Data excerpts
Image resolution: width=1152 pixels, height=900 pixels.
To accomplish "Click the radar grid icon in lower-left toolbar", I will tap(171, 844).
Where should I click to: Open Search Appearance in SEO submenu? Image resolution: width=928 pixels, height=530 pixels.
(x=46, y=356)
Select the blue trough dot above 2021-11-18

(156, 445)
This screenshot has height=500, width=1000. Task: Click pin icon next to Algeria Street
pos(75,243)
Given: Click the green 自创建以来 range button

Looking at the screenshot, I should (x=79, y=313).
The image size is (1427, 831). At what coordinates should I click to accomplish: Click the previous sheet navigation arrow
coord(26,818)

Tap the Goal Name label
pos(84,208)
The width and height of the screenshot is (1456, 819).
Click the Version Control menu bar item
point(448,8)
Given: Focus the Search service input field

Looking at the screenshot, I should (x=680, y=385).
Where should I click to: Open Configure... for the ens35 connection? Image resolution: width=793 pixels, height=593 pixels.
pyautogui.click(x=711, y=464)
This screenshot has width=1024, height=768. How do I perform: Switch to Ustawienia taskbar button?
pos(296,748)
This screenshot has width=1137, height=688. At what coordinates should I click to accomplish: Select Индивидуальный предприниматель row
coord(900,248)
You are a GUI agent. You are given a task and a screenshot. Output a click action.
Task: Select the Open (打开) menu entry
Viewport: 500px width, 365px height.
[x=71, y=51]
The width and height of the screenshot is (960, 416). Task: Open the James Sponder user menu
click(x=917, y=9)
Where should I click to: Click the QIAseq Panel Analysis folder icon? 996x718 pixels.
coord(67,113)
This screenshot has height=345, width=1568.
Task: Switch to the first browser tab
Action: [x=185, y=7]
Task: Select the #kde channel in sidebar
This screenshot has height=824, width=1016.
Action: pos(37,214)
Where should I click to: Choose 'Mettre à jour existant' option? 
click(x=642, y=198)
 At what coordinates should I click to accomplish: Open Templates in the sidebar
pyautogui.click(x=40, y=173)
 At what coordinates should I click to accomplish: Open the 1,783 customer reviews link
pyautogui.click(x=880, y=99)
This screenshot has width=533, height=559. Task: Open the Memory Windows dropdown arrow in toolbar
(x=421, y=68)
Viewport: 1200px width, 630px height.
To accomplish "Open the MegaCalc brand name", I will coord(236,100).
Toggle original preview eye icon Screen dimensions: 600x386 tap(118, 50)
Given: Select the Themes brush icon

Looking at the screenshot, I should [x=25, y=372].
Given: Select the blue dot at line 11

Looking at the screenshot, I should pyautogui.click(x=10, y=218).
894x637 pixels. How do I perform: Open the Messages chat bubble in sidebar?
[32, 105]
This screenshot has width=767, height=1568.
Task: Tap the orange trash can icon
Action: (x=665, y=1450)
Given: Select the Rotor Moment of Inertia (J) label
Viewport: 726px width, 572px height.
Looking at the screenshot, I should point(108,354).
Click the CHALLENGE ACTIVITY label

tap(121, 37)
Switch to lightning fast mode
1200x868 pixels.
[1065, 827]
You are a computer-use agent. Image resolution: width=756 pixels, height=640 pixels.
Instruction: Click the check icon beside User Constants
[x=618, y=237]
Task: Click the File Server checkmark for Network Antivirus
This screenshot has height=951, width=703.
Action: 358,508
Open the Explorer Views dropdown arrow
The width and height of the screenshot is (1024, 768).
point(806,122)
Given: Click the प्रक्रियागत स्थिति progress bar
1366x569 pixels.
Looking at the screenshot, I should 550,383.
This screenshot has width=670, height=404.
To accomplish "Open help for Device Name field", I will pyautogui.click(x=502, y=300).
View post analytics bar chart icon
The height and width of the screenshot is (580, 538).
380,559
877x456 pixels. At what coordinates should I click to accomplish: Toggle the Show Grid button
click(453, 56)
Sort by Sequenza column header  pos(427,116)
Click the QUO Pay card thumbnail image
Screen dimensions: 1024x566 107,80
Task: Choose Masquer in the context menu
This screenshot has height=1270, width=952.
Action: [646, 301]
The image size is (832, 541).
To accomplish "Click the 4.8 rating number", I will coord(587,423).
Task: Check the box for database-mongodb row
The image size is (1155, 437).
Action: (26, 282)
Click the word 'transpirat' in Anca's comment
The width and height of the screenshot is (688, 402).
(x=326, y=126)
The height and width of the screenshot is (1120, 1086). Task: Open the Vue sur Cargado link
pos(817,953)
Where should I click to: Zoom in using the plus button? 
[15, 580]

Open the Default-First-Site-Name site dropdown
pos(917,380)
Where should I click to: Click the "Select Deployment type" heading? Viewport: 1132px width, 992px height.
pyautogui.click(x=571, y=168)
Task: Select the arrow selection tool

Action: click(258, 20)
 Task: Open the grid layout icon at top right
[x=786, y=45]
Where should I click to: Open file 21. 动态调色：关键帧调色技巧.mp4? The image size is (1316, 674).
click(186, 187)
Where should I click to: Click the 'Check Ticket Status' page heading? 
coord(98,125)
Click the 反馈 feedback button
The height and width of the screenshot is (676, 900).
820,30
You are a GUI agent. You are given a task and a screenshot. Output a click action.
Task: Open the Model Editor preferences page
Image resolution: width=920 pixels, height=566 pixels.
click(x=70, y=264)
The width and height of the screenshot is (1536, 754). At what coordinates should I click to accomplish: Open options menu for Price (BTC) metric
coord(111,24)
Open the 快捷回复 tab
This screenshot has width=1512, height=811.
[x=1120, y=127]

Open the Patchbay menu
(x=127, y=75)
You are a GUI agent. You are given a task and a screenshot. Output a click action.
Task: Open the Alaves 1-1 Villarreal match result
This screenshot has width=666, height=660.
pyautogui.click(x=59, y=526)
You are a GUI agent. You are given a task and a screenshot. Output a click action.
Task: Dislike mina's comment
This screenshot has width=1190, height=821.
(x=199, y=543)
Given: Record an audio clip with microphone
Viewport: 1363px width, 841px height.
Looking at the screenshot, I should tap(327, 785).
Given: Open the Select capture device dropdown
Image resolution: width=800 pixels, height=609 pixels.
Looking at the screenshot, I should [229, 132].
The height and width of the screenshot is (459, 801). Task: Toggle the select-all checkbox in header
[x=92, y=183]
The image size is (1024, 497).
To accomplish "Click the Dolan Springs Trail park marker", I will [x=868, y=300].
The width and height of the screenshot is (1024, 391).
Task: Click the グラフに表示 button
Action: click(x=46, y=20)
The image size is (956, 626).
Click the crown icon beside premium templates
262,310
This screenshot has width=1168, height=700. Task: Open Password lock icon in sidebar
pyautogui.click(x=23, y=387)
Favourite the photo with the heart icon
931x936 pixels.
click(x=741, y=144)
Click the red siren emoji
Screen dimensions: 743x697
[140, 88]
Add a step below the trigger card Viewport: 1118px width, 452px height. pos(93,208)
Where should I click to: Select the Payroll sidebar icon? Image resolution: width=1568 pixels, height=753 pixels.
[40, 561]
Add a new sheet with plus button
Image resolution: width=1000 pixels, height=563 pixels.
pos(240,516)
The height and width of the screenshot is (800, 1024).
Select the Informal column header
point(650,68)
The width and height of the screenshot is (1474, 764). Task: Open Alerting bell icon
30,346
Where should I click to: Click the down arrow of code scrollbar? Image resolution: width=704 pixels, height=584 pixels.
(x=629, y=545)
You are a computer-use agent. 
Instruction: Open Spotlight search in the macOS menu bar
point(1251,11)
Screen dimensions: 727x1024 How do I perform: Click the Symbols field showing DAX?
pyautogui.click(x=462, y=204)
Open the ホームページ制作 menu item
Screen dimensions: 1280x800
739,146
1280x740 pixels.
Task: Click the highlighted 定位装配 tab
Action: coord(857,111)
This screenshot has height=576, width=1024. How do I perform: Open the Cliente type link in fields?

Work required
Using the data above, restate every record word for word.

Output below
Image resolution: width=1152 pixels, height=900 pixels.
To accomplish "Click the radar grid icon in lower-left toolbar", I will tap(171, 844).
Where should I click to: Open Search Appearance in SEO submenu? Image resolution: width=928 pixels, height=530 pixels.
(x=46, y=356)
Select the blue trough dot above 2021-11-18

(156, 445)
This screenshot has height=500, width=1000. Task: Click pin icon next to Algeria Street
pos(75,243)
Given: Click the green 自创建以来 range button

Looking at the screenshot, I should (x=79, y=313).
The image size is (1427, 831). At what coordinates should I click to accomplish: Click the previous sheet navigation arrow
coord(26,818)

Tap the Goal Name label
pos(84,208)
The width and height of the screenshot is (1456, 819).
Click the Version Control menu bar item
point(448,8)
Given: Focus the Search service input field

Looking at the screenshot, I should (x=680, y=385).
Where should I click to: Open Configure... for the ens35 connection? Image resolution: width=793 pixels, height=593 pixels.
pyautogui.click(x=711, y=464)
This screenshot has width=1024, height=768. How do I perform: Switch to Ustawienia taskbar button?
pos(296,748)
This screenshot has width=1137, height=688. At what coordinates should I click to accomplish: Select Индивидуальный предприниматель row
coord(900,248)
You are a GUI agent. You are given a task and a screenshot. Output a click action.
Task: Select the Open (打开) menu entry
Viewport: 500px width, 365px height.
[x=71, y=51]
The width and height of the screenshot is (960, 416). Task: Open the James Sponder user menu
click(x=917, y=9)
Where should I click to: Click the QIAseq Panel Analysis folder icon? 996x718 pixels.
coord(67,113)
This screenshot has height=345, width=1568.
Task: Switch to the first browser tab
Action: [x=185, y=7]
Task: Select the #kde channel in sidebar
This screenshot has height=824, width=1016.
Action: pos(37,214)
Where should I click to: Choose 'Mettre à jour existant' option? 
click(x=642, y=198)
 At what coordinates should I click to accomplish: Open Templates in the sidebar
pyautogui.click(x=40, y=173)
 At what coordinates should I click to accomplish: Open the 1,783 customer reviews link
pyautogui.click(x=880, y=99)
This screenshot has width=533, height=559. Task: Open the Memory Windows dropdown arrow in toolbar
(x=421, y=68)
Viewport: 1200px width, 630px height.
To accomplish "Open the MegaCalc brand name", I will coord(236,100).
Toggle original preview eye icon Screen dimensions: 600x386 tap(118, 50)
Given: Select the Themes brush icon

Looking at the screenshot, I should [x=25, y=372].
Given: Select the blue dot at line 11

Looking at the screenshot, I should pyautogui.click(x=10, y=218).
894x637 pixels. How do I perform: Open the Messages chat bubble in sidebar?
[32, 105]
This screenshot has width=767, height=1568.
Task: Tap the orange trash can icon
Action: (x=665, y=1450)
Given: Select the Rotor Moment of Inertia (J) label
Viewport: 726px width, 572px height.
Looking at the screenshot, I should point(108,354).
Click the CHALLENGE ACTIVITY label

tap(121, 37)
Switch to lightning fast mode
1200x868 pixels.
[1065, 827]
You are a computer-use agent. Image resolution: width=756 pixels, height=640 pixels.
Instruction: Click the check icon beside User Constants
[x=618, y=237]
Task: Click the File Server checkmark for Network Antivirus
This screenshot has height=951, width=703.
Action: 358,508
Open the Explorer Views dropdown arrow
The width and height of the screenshot is (1024, 768).
point(806,122)
Given: Click the प्रक्रियागत स्थिति progress bar
1366x569 pixels.
Looking at the screenshot, I should 550,383.
This screenshot has width=670, height=404.
To accomplish "Open help for Device Name field", I will pyautogui.click(x=502, y=300).
View post analytics bar chart icon
The height and width of the screenshot is (580, 538).
380,559
877x456 pixels. At what coordinates should I click to accomplish: Toggle the Show Grid button
click(453, 56)
Sort by Sequenza column header  pos(427,116)
Click the QUO Pay card thumbnail image
Screen dimensions: 1024x566 107,80
Task: Choose Masquer in the context menu
This screenshot has height=1270, width=952.
Action: [646, 301]
The image size is (832, 541).
To accomplish "Click the 4.8 rating number", I will coord(587,423).
Task: Check the box for database-mongodb row
The image size is (1155, 437).
Action: (26, 282)
Click the word 'transpirat' in Anca's comment
The width and height of the screenshot is (688, 402).
(x=326, y=126)
The height and width of the screenshot is (1120, 1086). Task: Open the Vue sur Cargado link
pos(817,953)
Where should I click to: Zoom in using the plus button? 
[15, 580]

Open the Default-First-Site-Name site dropdown
pos(917,380)
Where should I click to: Click the "Select Deployment type" heading? Viewport: 1132px width, 992px height.
pyautogui.click(x=571, y=168)
Task: Select the arrow selection tool

Action: click(258, 20)
 Task: Open the grid layout icon at top right
[x=786, y=45]
Where should I click to: Open file 21. 动态调色：关键帧调色技巧.mp4? The image size is (1316, 674).
click(186, 187)
Where should I click to: Click the 'Check Ticket Status' page heading? 
coord(98,125)
Click the 反馈 feedback button
The height and width of the screenshot is (676, 900).
820,30
You are a GUI agent. You are given a task and a screenshot. Output a click action.
Task: Open the Model Editor preferences page
Image resolution: width=920 pixels, height=566 pixels.
click(x=70, y=264)
The width and height of the screenshot is (1536, 754). At what coordinates should I click to accomplish: Open options menu for Price (BTC) metric
coord(111,24)
Open the 快捷回复 tab
This screenshot has width=1512, height=811.
[x=1120, y=127]

Open the Patchbay menu
(x=127, y=75)
You are a GUI agent. You are given a task and a screenshot. Output a click action.
Task: Open the Alaves 1-1 Villarreal match result
This screenshot has width=666, height=660.
pyautogui.click(x=59, y=526)
You are a GUI agent. You are given a task and a screenshot. Output a click action.
Task: Dislike mina's comment
This screenshot has width=1190, height=821.
(x=199, y=543)
Given: Record an audio clip with microphone
Viewport: 1363px width, 841px height.
Looking at the screenshot, I should tap(327, 785).
Given: Open the Select capture device dropdown
Image resolution: width=800 pixels, height=609 pixels.
Looking at the screenshot, I should [229, 132].
The height and width of the screenshot is (459, 801). Task: Toggle the select-all checkbox in header
[x=92, y=183]
The image size is (1024, 497).
To accomplish "Click the Dolan Springs Trail park marker", I will [x=868, y=300].
The width and height of the screenshot is (1024, 391).
Task: Click the グラフに表示 button
Action: click(x=46, y=20)
The image size is (956, 626).
Click the crown icon beside premium templates
262,310
This screenshot has width=1168, height=700. Task: Open Password lock icon in sidebar
pyautogui.click(x=23, y=387)
Favourite the photo with the heart icon
931x936 pixels.
click(x=741, y=144)
Click the red siren emoji
Screen dimensions: 743x697
[140, 88]
Add a step below the trigger card Viewport: 1118px width, 452px height. pos(93,208)
Where should I click to: Select the Payroll sidebar icon? Image resolution: width=1568 pixels, height=753 pixels.
[40, 561]
Add a new sheet with plus button
Image resolution: width=1000 pixels, height=563 pixels.
pos(240,516)
The height and width of the screenshot is (800, 1024).
Select the Informal column header
point(650,68)
The width and height of the screenshot is (1474, 764). Task: Open Alerting bell icon
30,346
Where should I click to: Click the down arrow of code scrollbar? Image resolution: width=704 pixels, height=584 pixels.
(x=629, y=545)
You are a computer-use agent. 
Instruction: Open Spotlight search in the macOS menu bar
point(1251,11)
Screen dimensions: 727x1024 How do I perform: Click the Symbols field showing DAX?
pyautogui.click(x=462, y=204)
Open the ホームページ制作 menu item
Screen dimensions: 1280x800
739,146
1280x740 pixels.
Task: Click the highlighted 定位装配 tab
Action: coord(857,111)
This screenshot has height=576, width=1024. How do I perform: Open the Cliente type link in fields?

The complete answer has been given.